The spot price of fuel rose another 5 cents to $3.17 a gallon, eclipsing the record levels in 2005 that helped push Delta and Northwest Airlines into bankruptcy. Both carriers emerged from Chapter 11 last year.
Credit rating agency Standard & Poor's said Tuesday that the high fuel prices and adverse economic trends are prompting it to review the outlooks on the 10 airlines it follows.
A switch to a "negative" outlook for Delta, which currently has a "positive" outlook, could signal that S&P will eventually lower its credit ratings if high fuel bills continued to hurt the Atlanta carrier's financial performance. A lower credit rating could reduce Delta's access to capital and increase its borrowing expenses.
Delta Chief Executive Richard Anderson said in a message to employees that the carrier will have to "do what we can" to offset higher fuel bills through fare increases and conservation measures.
"The run-up in fuel prices that we've had in the last three weeks is really unprecedented," he said Friday in the recorded message to employees.
The spot price of jet fuel has risen nearly 16 percent this year. Each penny per gallon increase adds about $25 million to Delta's annual fuel bill, although the airline has also been adding to its fuel-hedge positions to effectively lock in the cost of some of its fuel.
Skyrocketing fuel costs have been a catalyst behind merger talks between Delta and Northwest, which have been on hold while the pilots unions at the two carriers negotiate a related agreement on blending seniority lists.
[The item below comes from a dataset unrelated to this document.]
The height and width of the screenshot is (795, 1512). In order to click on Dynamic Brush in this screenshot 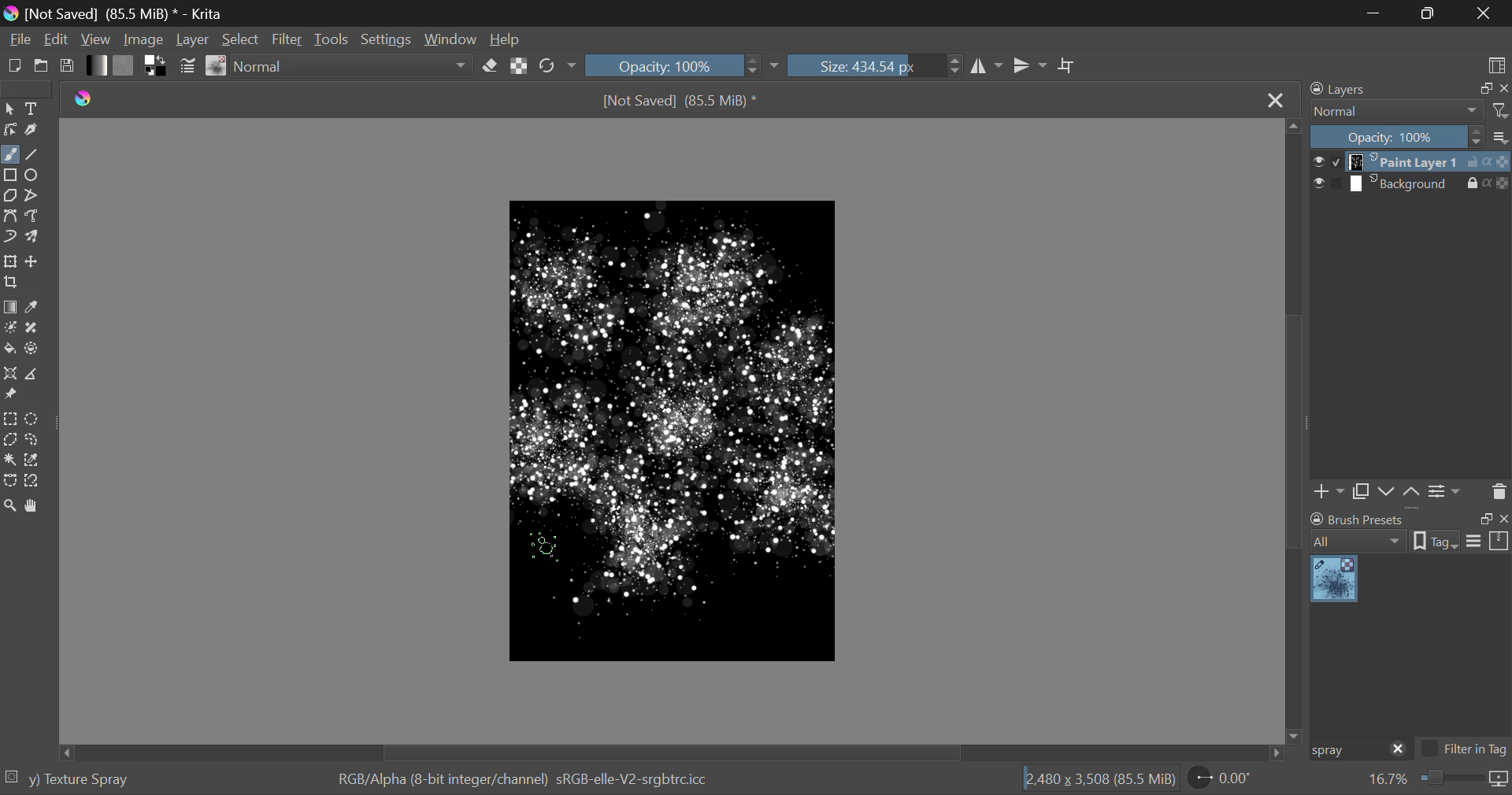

The Minneapolis Star-Tribune reported that Northwest's pilots union leaders convened a four-day meeting this week to discuss the status of the merger integration talks. A spokeswoman at Delta's pilots union declined to comment.
In a report Monday, UBS analyst Kevin Crissey said such mergers "may be the only way to soften the blow" from high fuel costs, which typically account for about 30 percent of an airline's operating expense. He said he expects a merger deal between Delta and Northwest "in the near term," possibly followed by a deal between United and Continental.
In an interview Tuesday, Standard & Poor's analyst Philip Baggaley said persistently high fuel prices may prod airlines to ground older, less-fuel-efficient jets or find other ways to cut costs and boost revenues.
"I think it may increase pressure to move toward a merger, although realistically, it would take months for the benefits of a merger to unfold, and there are also risks," Baggaley said.
He said rapidly rising fuel bills have increased airlines' costs at the same time that the threat of a recession could soon hem in their ability to raise fares.
Jet fuel is typically an airline's biggest expense.
"The airlines over the last two years have been able to offset very substantial increases in fuel costs" through fare increases, said Baggaley. Over the weekend, most big carriers including Delta increased fuel surcharges by $10 on most round-trip domestic tickets.
"I think that string of successes may come to an end soon," said Baggaley.